We also noted several determinants of system use that were related to the specific patient population being addressed. Providers indicated concerns about the accuracy of CDSS guidance in patients with comorbid conditions and/or those requiring care outside of typical guideline algorithms. Both of these adverse Beliefs about Consequences could be addressed through GUIDES CDSS Content factors relating to the relevance and accuracy of the content (e.g. by including guidance for special populations or by clearly identifying and acknowledging populations in which guidance should not be used).

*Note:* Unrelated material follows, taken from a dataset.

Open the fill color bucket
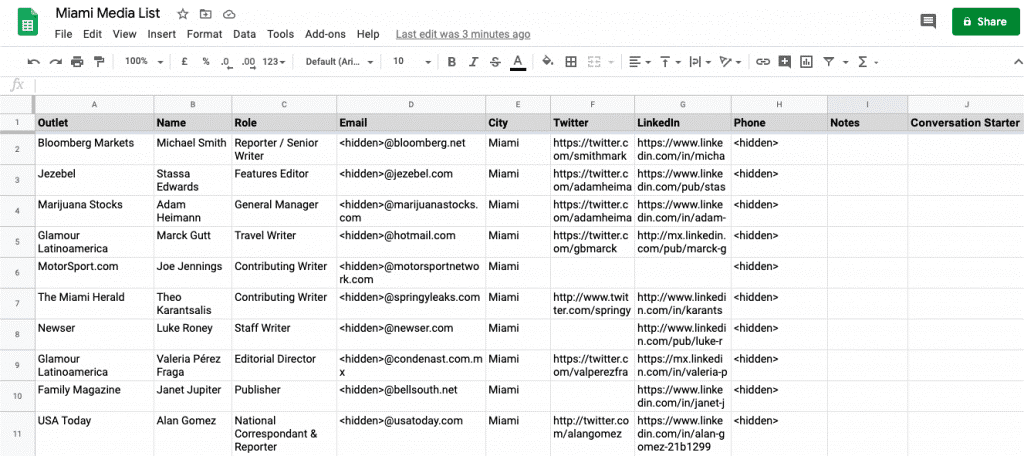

Another reported barrier was the perception that the system would not be needed in patients with mild disease, with the corresponding enabler being that providers would be more likely to use it in those with more serious disease (Memory, Attention and Decision Processes ). These are CDSS Context-related issues, suggesting that implementers may either choose to promote use only in patients with more severe disease, or focus educational efforts on relating the health benefits of bridging targeted practice gaps even in patients with mild disease.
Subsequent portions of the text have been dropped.